George has said the platform’s role ‘is not to mandate what are valid comparisons’

 

When asked to respond to those complaints, such as differing measurement standards, an Isba spokesperson said: “Origin will allow advertisers, for the first time, to be able to see completed views on linear TV versus completed views on online video. Previous proprietary systems have always relied on ‘apples and pears’ comparisons.”

On the second contention about how Barb data is used, the spokesperson added: “If broadcasters were to become Origin stakeholders, they would gain access to their data in the same way that every other media owner participating in Origin will.”

Standards row

Ever since Origin’s inception, the UK’s major commercial broadcasters have refused to support the project through a direct financial contribution. Origin is financed through an advertiser levy on its 54 participants, which include major UK advertisers, all the major media buying networks and platforms such as Google, Meta and TikTok.

It is well-known by commercial TV insiders that broadcasters suspect Origin would create a measurement system that effectively devalues TV advertising relative to display video formats such as YouTube and TikTok or in-stream video on websites.

Williams told advertisers about his concern that, over the summer, it became apparent that Origin was prepared to press ahead without Barb data.

Barb, which imposes usage restrictions on other companies that wish to use its data in public forums or commercial services, has “not yet given Origin a tick” because, in its view, the platform has not committed to stringent enough standards.

Writing for The Media Leader last year, Origin CEO Tom George said: “Our role is not to mandate what are valid comparisons nor to determine what the appropriate quality thresholds are.”

Earlier this year, Barb joined the Media Rating Council, a US-based audience auditor that recommends a completed video ad view needs to have been seen (which means at least half of it is visible on a user’s screen) for at least two seconds.

Williams added: “We’re hearing that Origin is not going to use Barb data because they know they won’t be comparing it to data that even gets to MRC standards.”

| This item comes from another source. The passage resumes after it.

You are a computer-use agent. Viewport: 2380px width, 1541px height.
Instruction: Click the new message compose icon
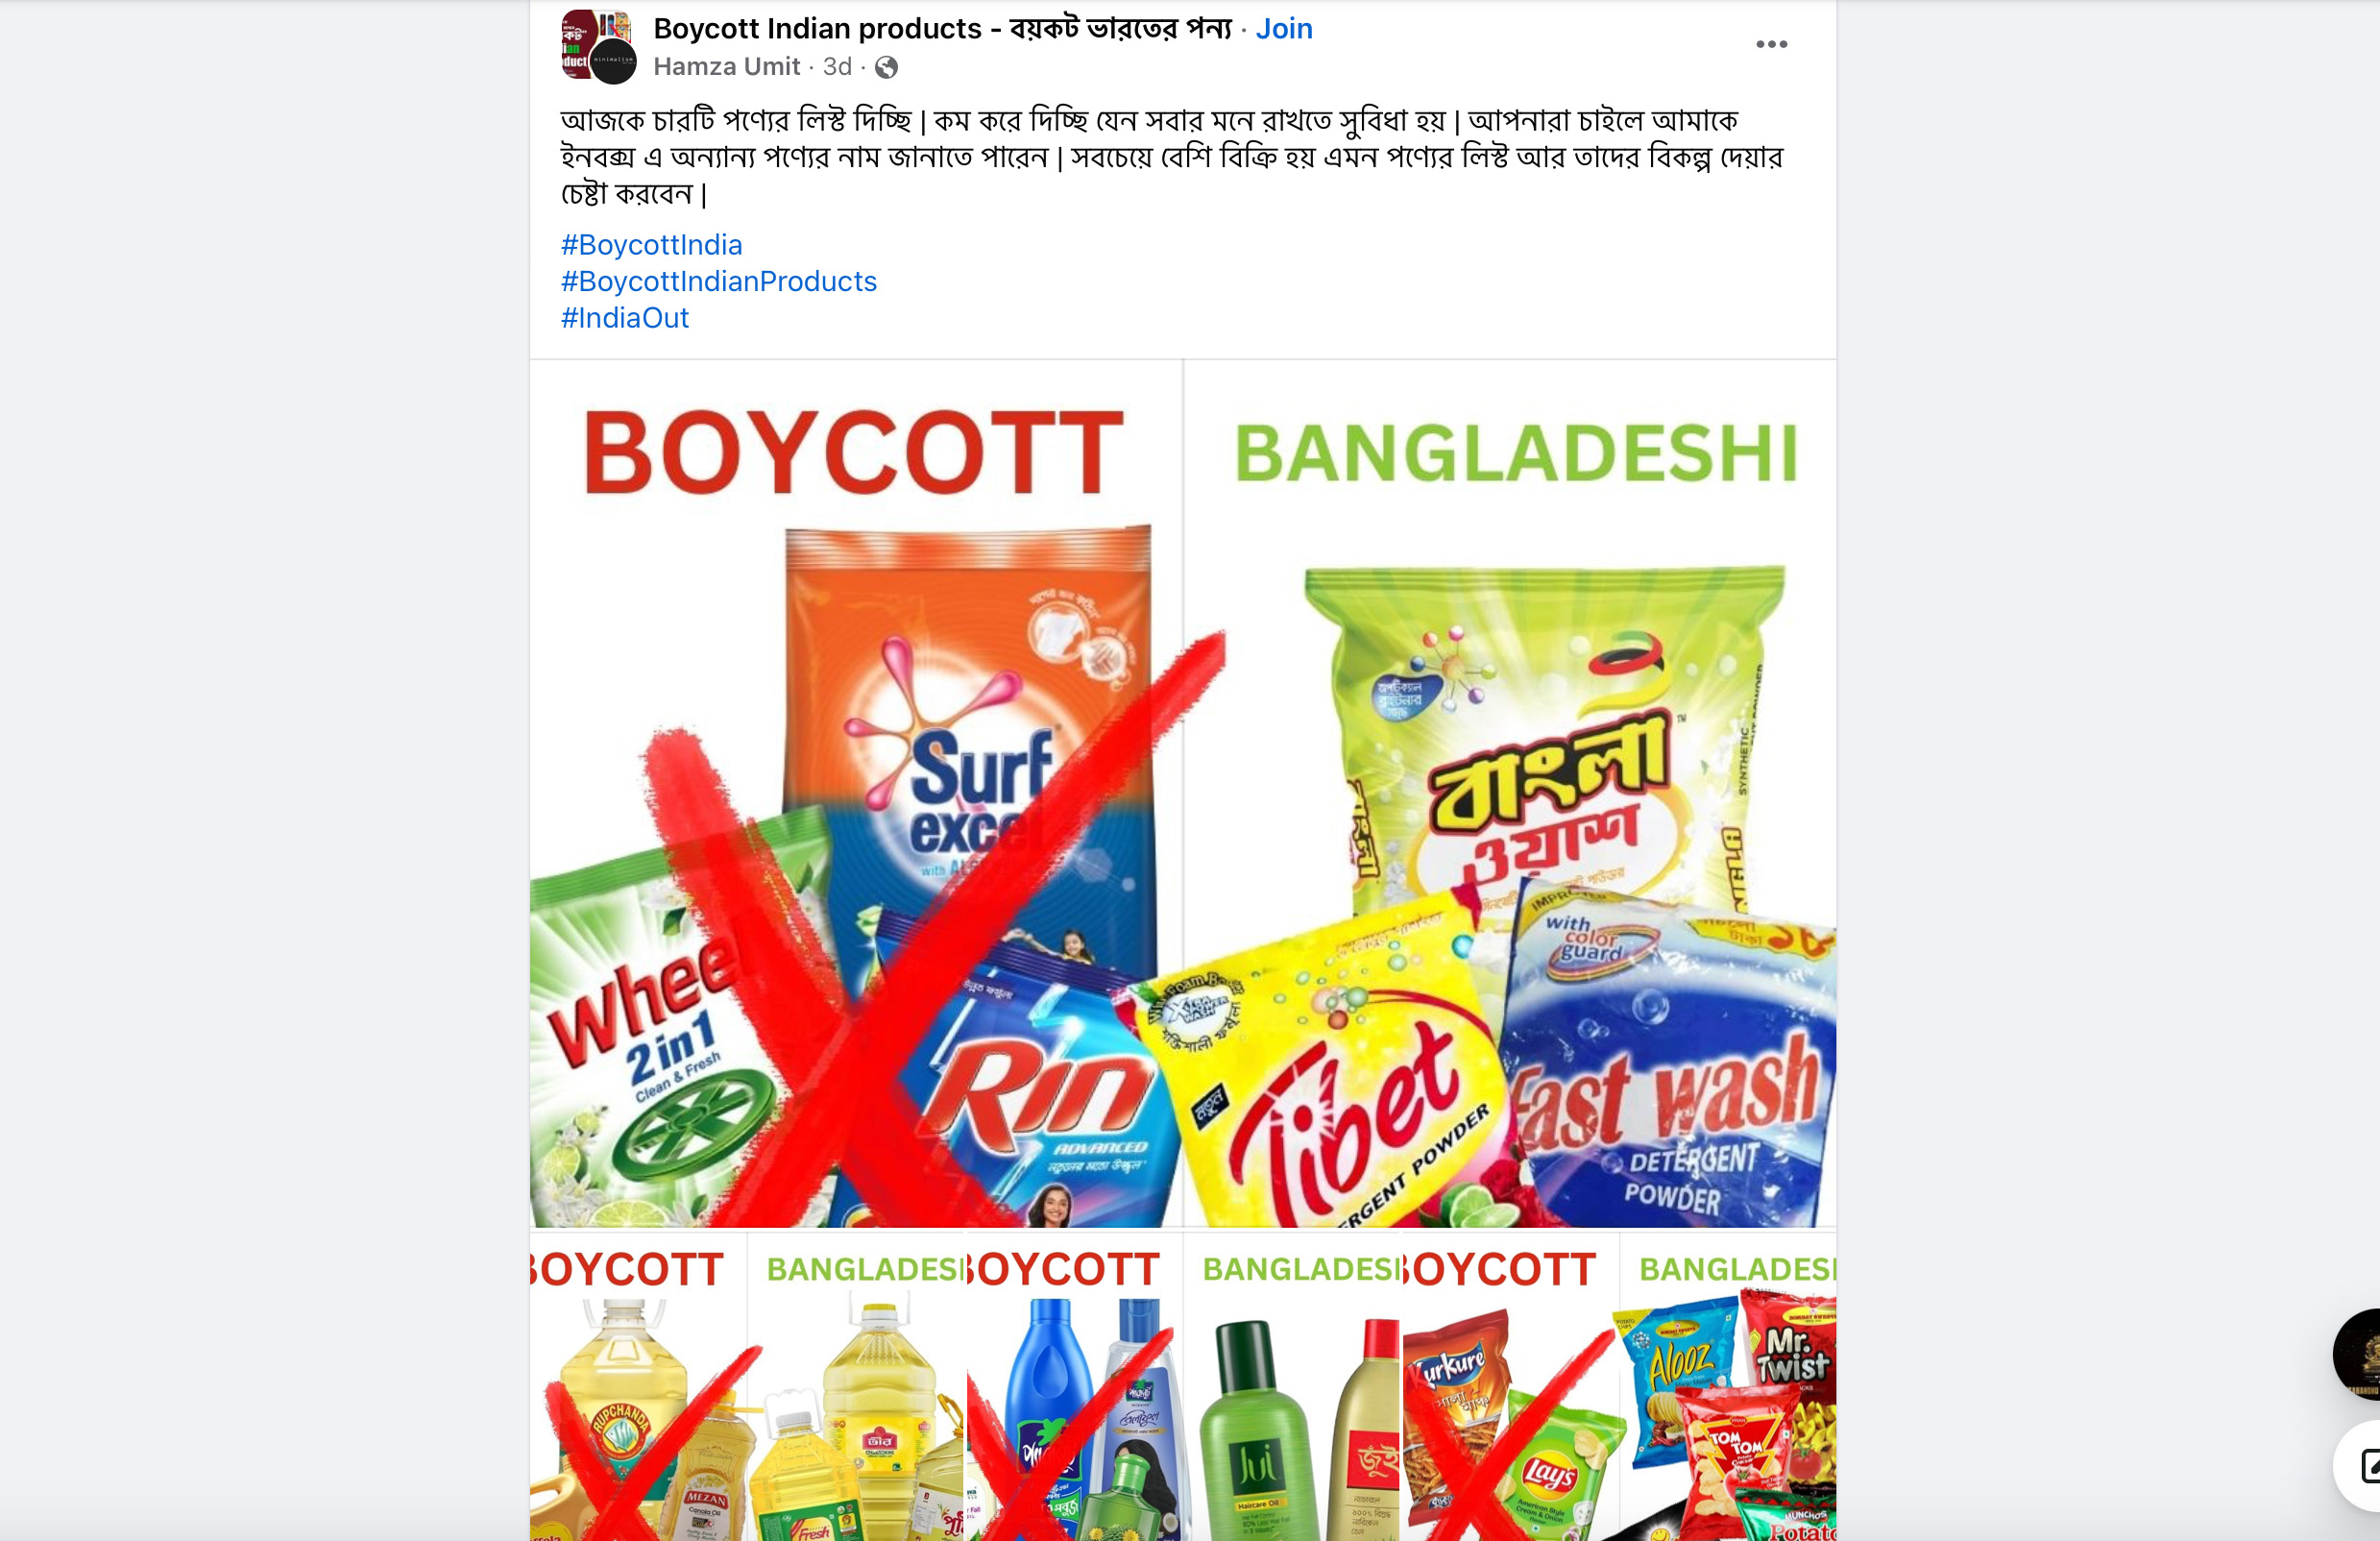pos(2360,1465)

Isba: Monitoring alternative TV panel closely for quality

When asked to clarify what standards would be demanded within Origin (MRC or otherwise), the Isba spokesperson said: “Through beta, Origin will report completed views, MRC 100% for two seconds (the cross-media video standard) and all measured impressions for video. Custom metrics for partially completed views will also be available for video.”

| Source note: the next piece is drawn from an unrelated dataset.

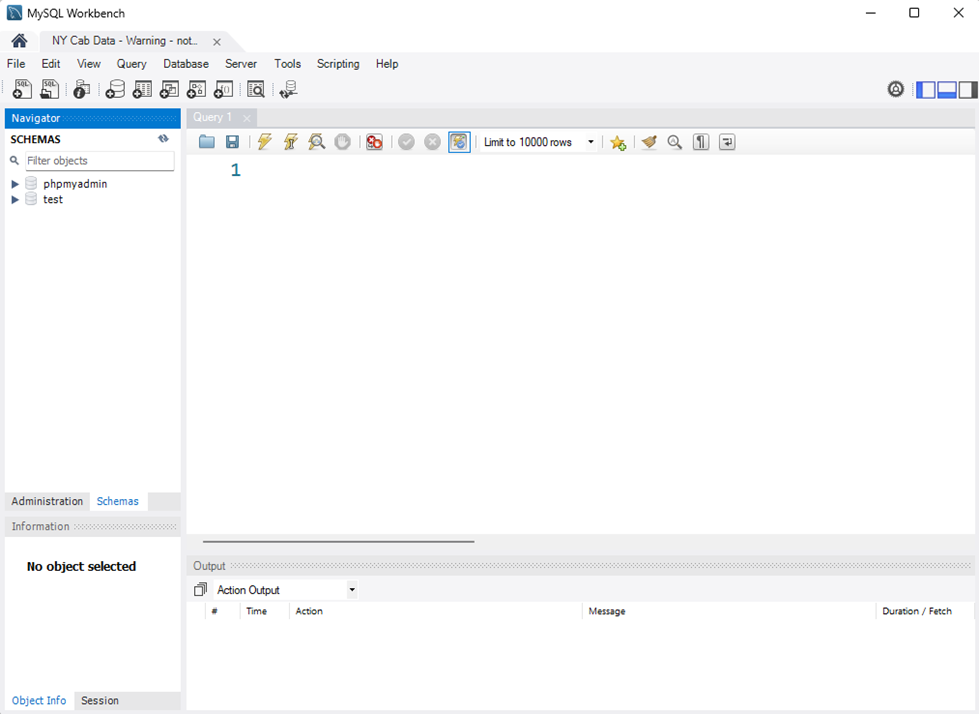Open the Limit to 10000 rows dropdown
The height and width of the screenshot is (714, 979).
[589, 141]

On the prospect of using Barb data, Isba added: “We continue to discuss with Barb how users could surface its data alongside Origin’s data in the particular ways that Barb permits.

“In the meantime, we are using linear TV data from Origin’s Kantar panel of 2,500 households, which we have been monitoring closely for quality.

“We will continue to do so as we onboard the first group of advertisers to the beta trials. The trials are ramping up ahead of their formal launch, which will be announced very shortly.”

(From left) Clay, Djurdjevic, Williams, Aumueller and Christer

 

Williams was seated on a panel alongside his counterparts at Channel 4 (Veriça Djurdjevic), Sky Media (Brett Aumueller) and Amazon Ads (Phil Christer).

Since 2022, ITV, Channel 4 and Sky Media have offered a joint measurement solution (CFlight) that reports deduplicated reach and frequency numbers across all the broadcasters’ linear and VOD channels.

As reported first by The Media Leader last week, the companies are also developing an additional cross-platform measurement tool called Lantern that aims to track short-term consumer behaviours against their viewing of TV ads.